But I hope she has his eyes, those passionate, wild, purple eyes. I hope she'll have his energy. He can give a roomful of people energy, and he's always been the life of the party. And I hope she'll have his strength. It takes a better person than me to give up the thing that defines you. Clearly, I couldn't give up sex. Not for a week, and definitely not for a hundred years.

I hope she's a whore, but in the best possible way. (Can I say that, as her mother?) I hope she's passionate and free. I hope that she loves often.

I hope she's powerful and beautiful and true to herself. I hope she scares the insecure girls, and I hope they try to feel better by putting her down. But I hope she owns those labels and doesn't let them bother her.

Most of all, I hope she's unlike me, and unlike my father.

I hope—pray—that she can resist a god.


	19. Seven Things

_The seven things I hate about you_

The truth was, Piper kind of hated her cabin. But that was okay, since, by and large, they hated her back. It's not like she made up any reasons as to why she hated them. They were all fair, legitimate reasons.

_You're vain_

"I'm really pretty," Hannah said, staring into the mirror. She pushed her long, blonde shampoo-commercial hair over her shoulder and pouted.

"Yeah, I guess," Piper said. "Can you leave? I really have to pee."

"But I'm like, really pretty," Hannah said, completely ignoring Piper.

"Yeah, you're pretty. But I'm about to pee my pants, so if you could hurry it up a bit…"

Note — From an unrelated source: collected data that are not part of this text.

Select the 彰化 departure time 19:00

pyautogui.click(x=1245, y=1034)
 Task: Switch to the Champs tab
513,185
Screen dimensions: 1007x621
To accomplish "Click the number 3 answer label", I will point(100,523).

"Just because you aren't as pretty as me doesn't mean you can rush me, Piper." Hannah rolled her eyes, but she finally left.

_Your games_

"Why did Katie just throw rotten strawberries at our cabin?" Piper asked.

Drew glanced up from _Teen Vogue_. "Oh, I kind of made out with Travis."

"Why?" Katrina asked. "He's a horrible kisser."

"I know, but I was bored and this whole Tratie thing hasn't exactly been Percabeth," Drew whined. "And rompers are in this season. Who in their right mind wears rompers?"

Lacy, who was wearing a blue flower-patterned romper, looked hurt.

Piper was not entirely sure what Drew had just said, but she said, "They got together four days ago!"

"I _know!_ They needed more drama, if you ask me."

"Weren't you the one who got them together?" Piper asked.

"So?"

There wasn't really a response to that.

_You're insecure_

"These boots make my ankles look fat!" Lacy whined.

"You look fine, Lacy," Piper sighed.

Lacy studied her ankles in the mirror. "And they make me look trashy."

"You look great, Lacy," Piper said. "Really."

Lacy didn't respond, but everyone in the room could feel her contentedness.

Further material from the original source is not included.